The final soybean multiplex PCR amplification system (25 μL) included: 1.5 μL of primers (concentration of each primer 0.4 μM), 5 μL of DNA (20 ng/μL), 12.5 μL of Premix Ex Taq Hot Start enzyme (RR030A, Takara), and 6 μL of water. The amplification program of SSR multiplex PCR was as follows: initial denaturation at 95° C. for 3 min; 32 cycles for a process of denaturation at 95° C. for 30 s and then annealing at 60° C. for 4 min; and extension at 72° C. for 5 min.

Multiplex PCR of 48 Soybean Varieties (Lines)

(1) Extraction of Genomic DNA from Soybean Varieties

Forty-eight soybean varieties (lines) were selected, and 0.1 g of young leaves were taken from each soybean.
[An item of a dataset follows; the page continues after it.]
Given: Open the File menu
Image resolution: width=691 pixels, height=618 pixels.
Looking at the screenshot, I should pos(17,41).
Soybean genomic DNA was extracted using a DNA extraction kit (Genomic DNA Purification Kit, #K0512, Thermo Fisher Scientific), diluted to 20 ng/μL, and stored in a −20° C. refrigerator for future use.

(2) PCR Amplification and Capillary Electrophoresis Detection

The PCR amplification system was 25 μL in volume, including 1.5 μL of primer mixture (mixed the primers separately to obtain Groups 1 to 3, each primer concentration was 0.4 μM), 5 μL of DNA (20 ng/μL), 12.5 μL of Premix Ex Taq Hot Start enzyme (RR030A, Takara), and 6 μL of water; where a procedure of the PCR amplification included: initial denaturation at 95° C. for 3 min; 32 cycles for a process of denaturation at 95° C. for 30 s and then annealing at 60° C. for 4 min; and extension at 72° C. for 5 min. After the amplification was completed, the products amplified by primer Groups 1 to 3 were subjected to capillary electrophoresis using an ABI3730 high-throughput gene analyzer to detect the fragment length (bp).
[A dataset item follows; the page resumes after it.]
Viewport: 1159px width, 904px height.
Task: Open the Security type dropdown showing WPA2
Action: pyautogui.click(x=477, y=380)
(3) Analysis of Multiplex PCR Results of 48 Soybean Varieties (Lines)

The capillary electrophoresis results were standardized. If only 1 band was amplified for each site, it was recorded as homozygous, such as 180/180; if 2 or more bands were amplified at the same time, it was recorded as heterozygous, such as 180/183. The results are shown in Table 2.

NOTE: all soybean varieties used were from the National Crop Germplasm Bank of China.

The results in Table 2 shows that compared with the traditional SSR marker detection, the SSR marker developed in the present disclosure could complete PCR amplification and capillary electrophoresis in one well with 9 to 10 primer pairs, greatly reducing the experimental cost. The simultaneous application of 3 sets of primers improved the efficiency of marker detection and variety identification. Different primers were labeled with different fluorescent groups, and a molecular weight of an amplified fragment at each SSR site for each soybean material could be obtained by the capillary electrophoresis.

The above description of the disclosed embodiments enables those skilled in the art to achieve or use the present disclosure. Various modifications to these embodiments are readily apparent to those skilled in the art, and the generic principles defined herein may be practiced in other embodiments without departing from the spirit or scope of the present disclosure. Thus, the present disclosure is not limited to the examples shown herein but falls within the widest scope consistent with the principles and novel features disclosed herein.